**Excerpted text**:
- - - - - - -
Still, the White House and Senate Democrats interpreted the initial vote as a show of strength and vowed to stay through the holidays if necessary to approve the treaty, known as New Start. The treaty would limit the United States and Russia to deploying no more than 1,550 strategic warheads and 700 launchers and would resume mutual on-site inspections that lapsed last year.
The report quoted Massachusetts Senator John Kerry, who predicted: “Yes, I believe we will have the votes.” Kerry also countered Republican statements that there was not enough time to deliberate the treaty in this Congress with a completely unrelated comparison that U.S. troops in Afghanistan and Iraq do not take the holidays off, pontificating: “Surely, we in the United States Senate can’t ask any less of ourselves as we sit in a warm chamber and talk about this treaty.”
The Times also quoted Arizona Republican Senator John Kyl, who favors postponing a vote on the treaty until the 112th Congress convenes in January:
I think you can detect in my demeanor here a great frustration and disappointment with the fact that notwithstanding our effort to try to work constructively, we’re going to get stiffed now. And I don’t like that, and I don’t think it’s good for the country.
Among the nine Republicans who voted to allow debate on the bill was Kyl’s Arizona colleague and former “conservative” Republican presidential candidate John McCain.
A report in the Atlanta Journal-Constitution on December 15 quoted Georgia’s Republican Senator Saxby Chambliss, who voiced criticism of Majority Leader Harry Reid’s plans to push START through the Senate: “He’s trying to jam through a … treaty he knows needs to have at least 10 days to two weeks from a legislative standpoint. That is amateurish at best, and it is poor leadership on his part.”
- - - - - - -
**List of tasks**:
(a) In the excerpt on the New Start treaty debate, what is the maximum number of strategic warheads the treaty would let the United States and Russia deploy?
(b) Extend the excerpt on the Senate debate over the New Start treaty, picking up after its final sentence.
- - - - - - -
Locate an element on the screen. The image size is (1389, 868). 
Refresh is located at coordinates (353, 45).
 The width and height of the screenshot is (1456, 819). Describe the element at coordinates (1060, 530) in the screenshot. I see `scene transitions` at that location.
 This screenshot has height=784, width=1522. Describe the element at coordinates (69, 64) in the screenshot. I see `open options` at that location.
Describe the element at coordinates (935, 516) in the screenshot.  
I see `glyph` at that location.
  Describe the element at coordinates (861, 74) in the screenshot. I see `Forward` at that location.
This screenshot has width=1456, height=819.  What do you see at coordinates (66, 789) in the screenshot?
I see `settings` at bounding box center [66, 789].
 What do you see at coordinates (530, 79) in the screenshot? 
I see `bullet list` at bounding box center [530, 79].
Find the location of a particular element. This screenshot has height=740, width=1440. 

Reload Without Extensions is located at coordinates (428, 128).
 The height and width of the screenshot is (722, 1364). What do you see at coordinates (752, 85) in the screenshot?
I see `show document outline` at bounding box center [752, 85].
- - - - - - -
**Responses to the tasks**:
(a) No more than 1,550 strategic warheads.

(b)
The Journal-Constitution noted that White House and “military leaders” (presumably those of the internationalist stripe like ISAF Commander General David H. Petraeus, a member of the Council on Foreign Relations) have urged ratification of the treaty as soon as possible, claiming that “every day it’s not passed is a day that the United States can’t inspect or verify Russia’s nuclear weapons cache.”
Such an assertion presumes that a piece of paper would guarantee the cooperation needed on the part of Russia’s political and military leaders to ensure accurate verification.
As we noted in our previous report, “Obama and Clinton Push START Nuclear Treaty,” on November 17:
Defenders of a strong U.S. national defense might think that Senator Kerry’s complaint that delaying a vote on the new START treaty was an indication of something “really wrong” in the Senate — because the treaty had an impact on our nation’s security — is more an indication of something wrong with the Massachusetts Senator rather than more prudent Senators such as Kyl. Since the treaty would reduce the parties’ total number of nuclear weapons by one-third and halve the number of strategic missiles, our national defense capability would be reduced by an equivalent amount, subject only to the good will of the Russians.
As for today’s Russians being more trustworthy than their Soviet predecessors, we should keep in mind that since the supposed collapse of the Soviet Union, all of the key centers of power — political, economic, military, intelligence — have remained in the hands of lifelong communists. Current President Dmitry Medvedev’s mentor, Vladimir Putin, joined the Communist Party of the Soviet Union when he was a law student at Leningrad State University. He joined the KGB while young and served the Soviet spy agency until 1991. In 1998, President Boris Yeltsin appointed Putin head of the FSB (one of the successor agencies to the KGB). In 1999, Yeltsin appointed Putin acting Prime Minister of the Government of the Russian Federation. Putin was elected President in 2000 and was reelected in 2004. Unable to serve for a third term, Putin was replaced by his hand-picked successor, Dmitry Medvedev, who subsequently appointed Putin Prime Minister of Russia.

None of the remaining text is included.